Count the lines below that contain the word "each", and state only that number.

• Supplied entries:
=======
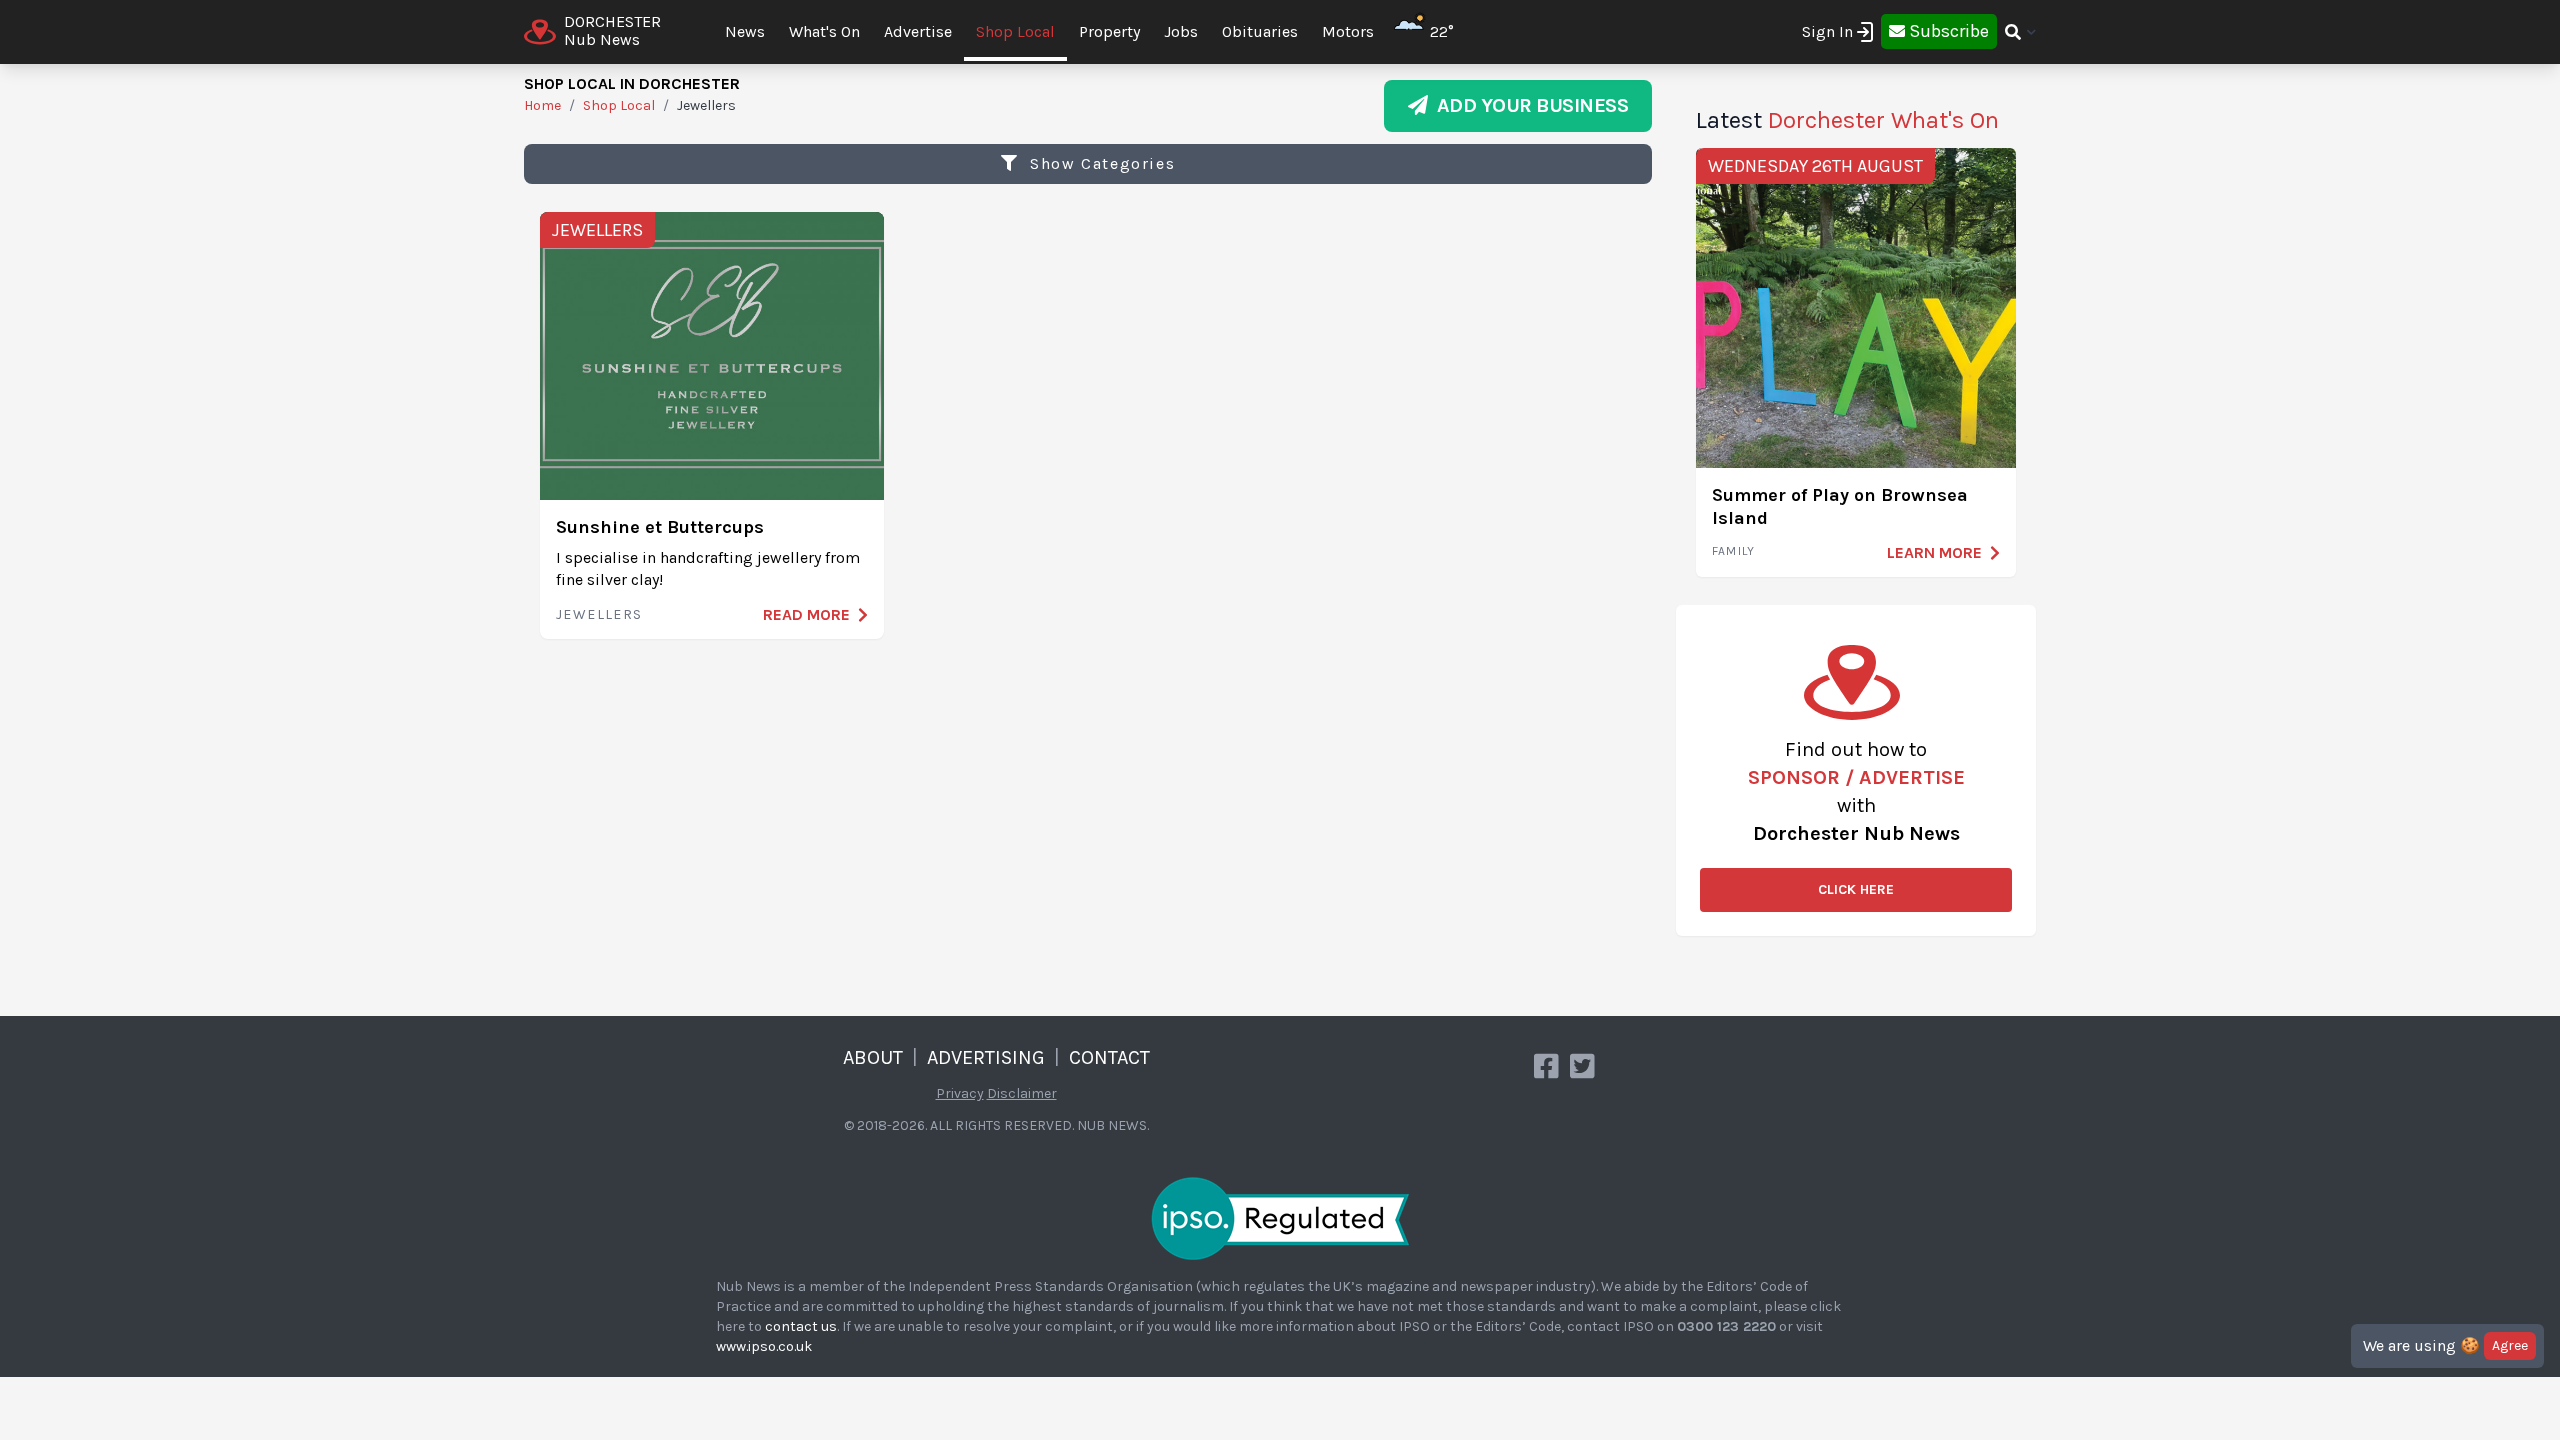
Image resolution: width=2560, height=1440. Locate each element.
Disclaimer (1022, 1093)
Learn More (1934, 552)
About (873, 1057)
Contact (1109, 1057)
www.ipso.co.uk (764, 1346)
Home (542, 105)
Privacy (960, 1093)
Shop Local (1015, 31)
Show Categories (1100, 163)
=======
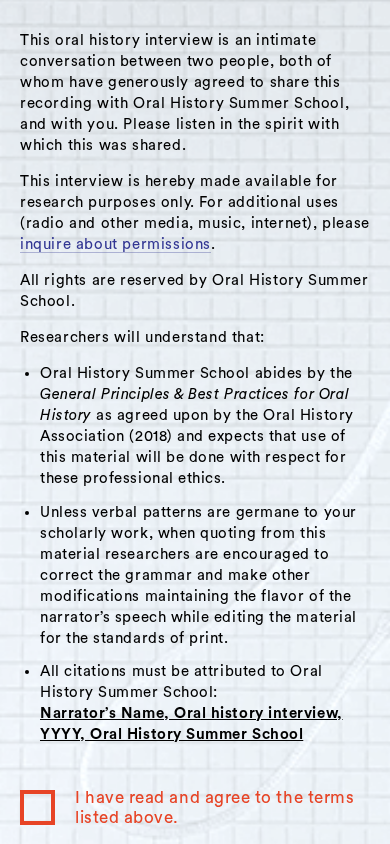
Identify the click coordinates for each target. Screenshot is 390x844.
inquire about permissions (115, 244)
=======
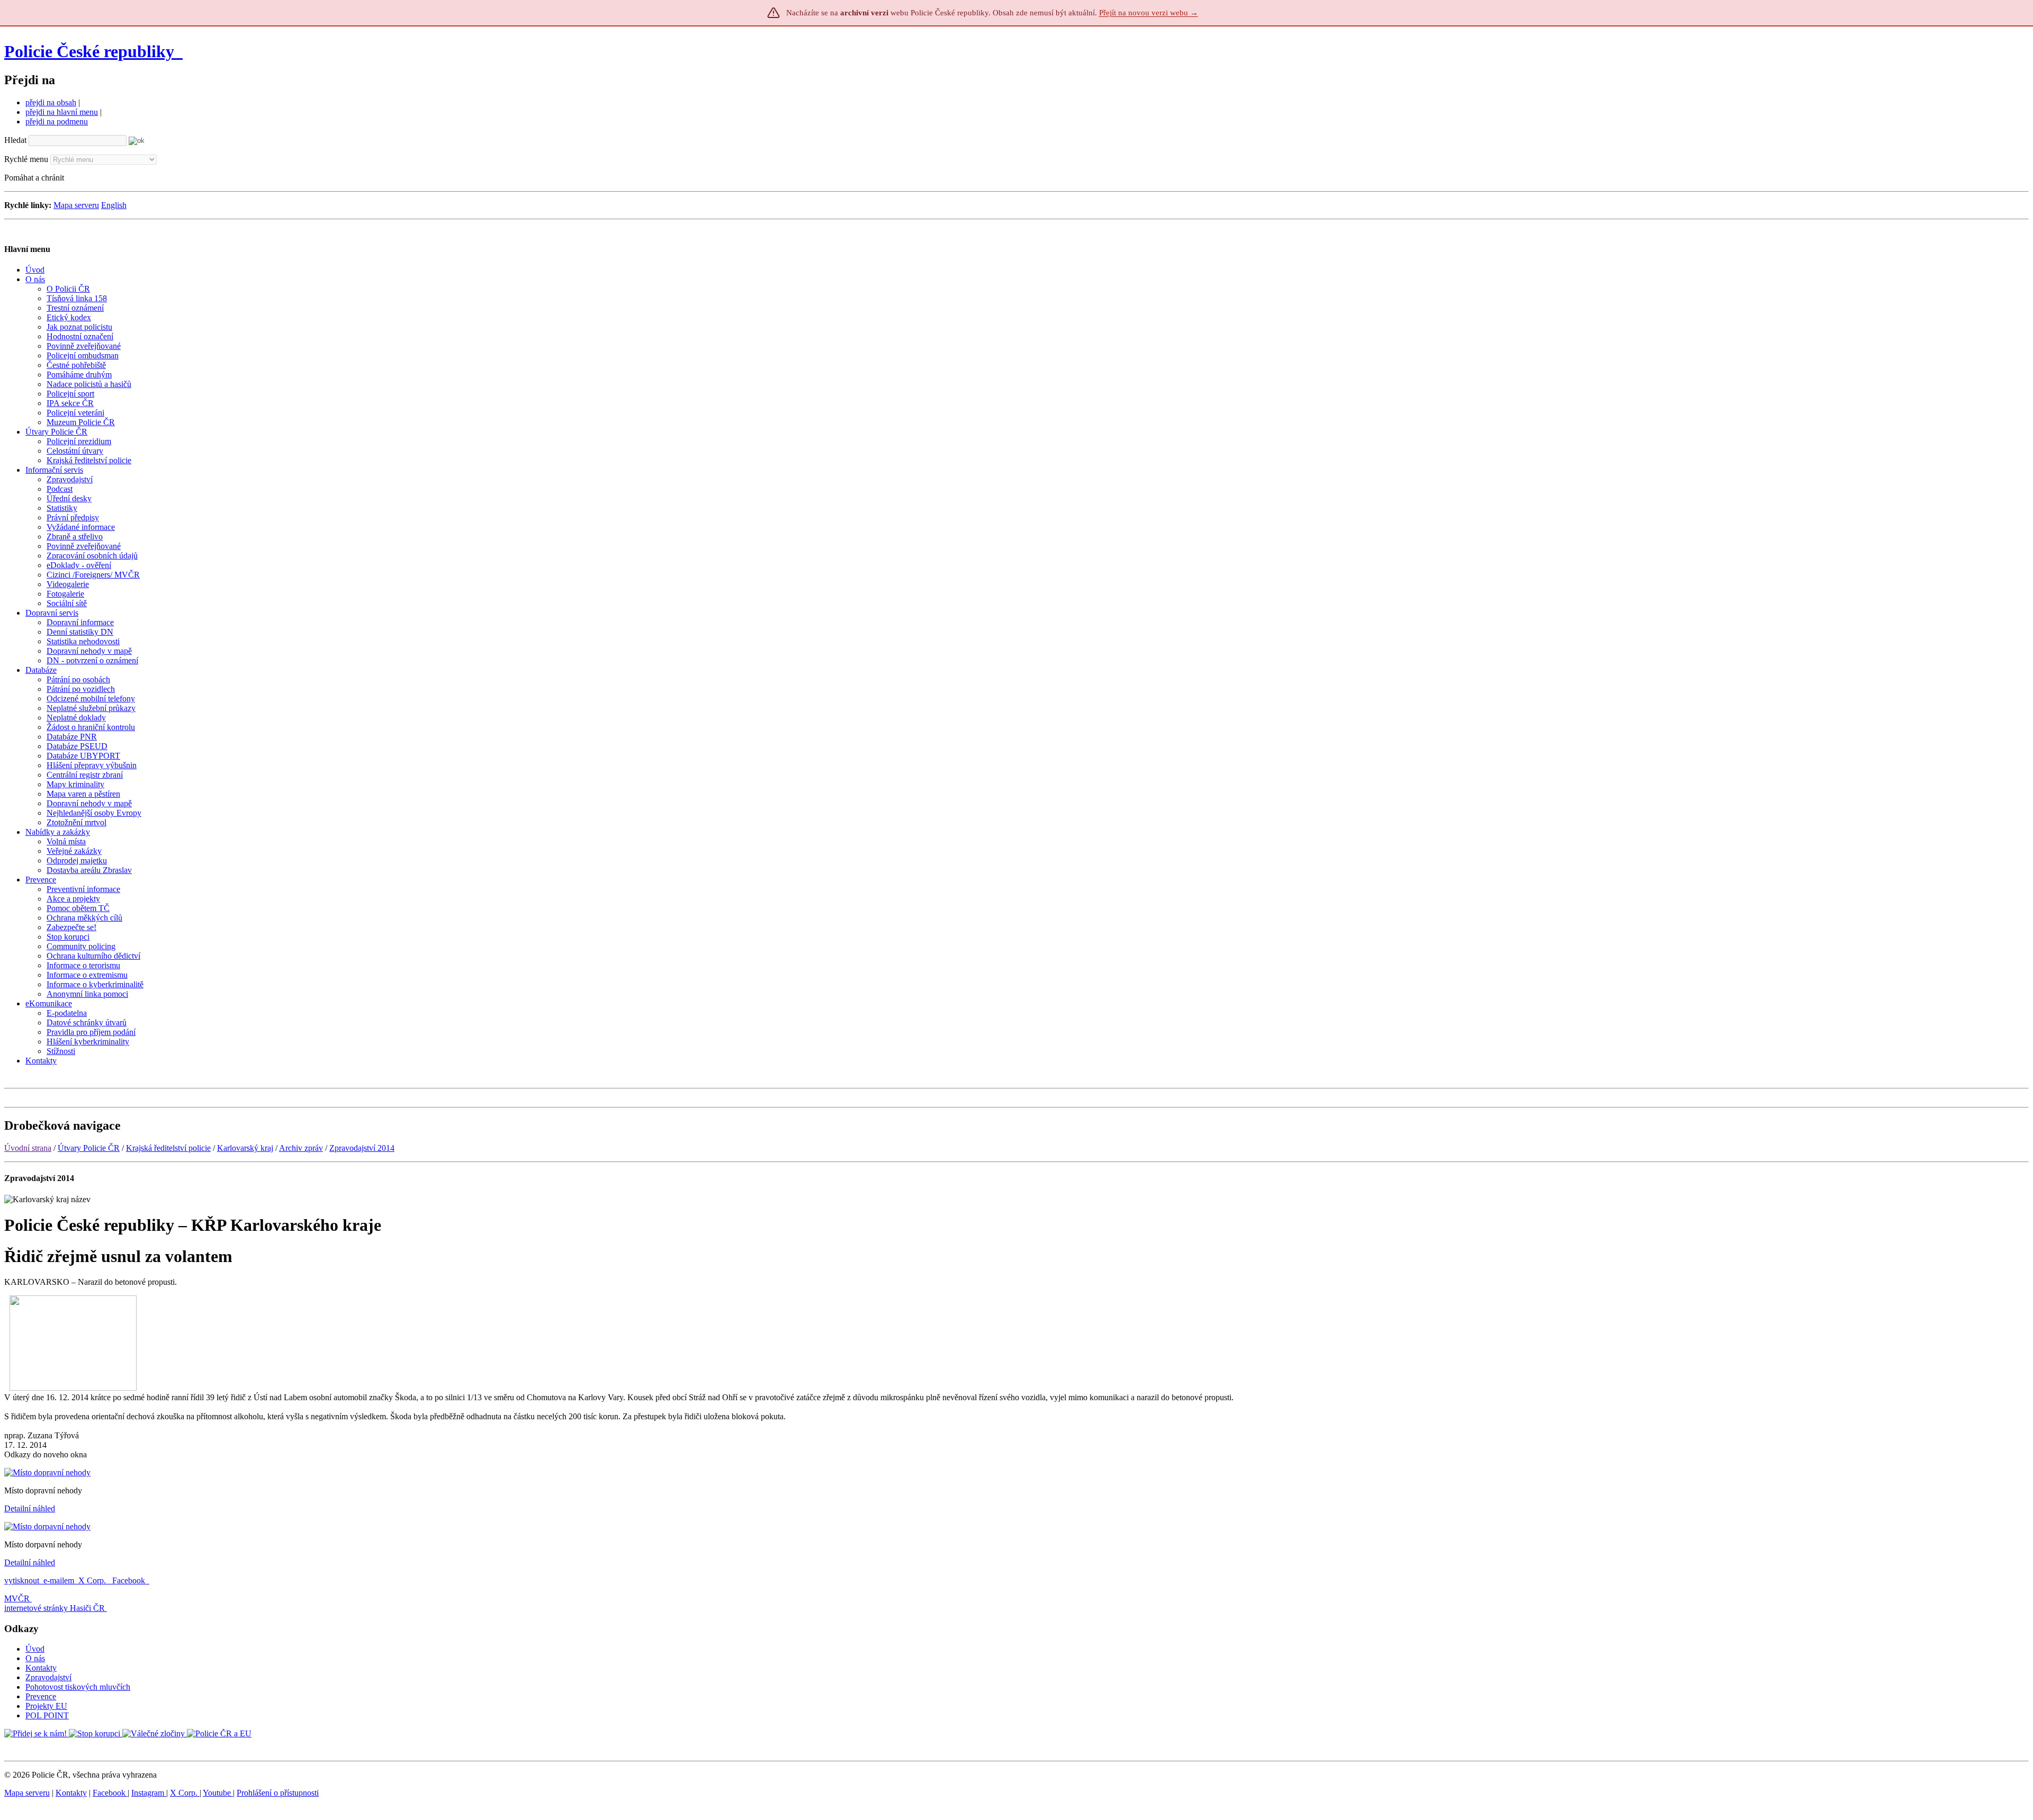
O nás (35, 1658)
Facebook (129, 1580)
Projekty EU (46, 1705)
=======
• Task response:
2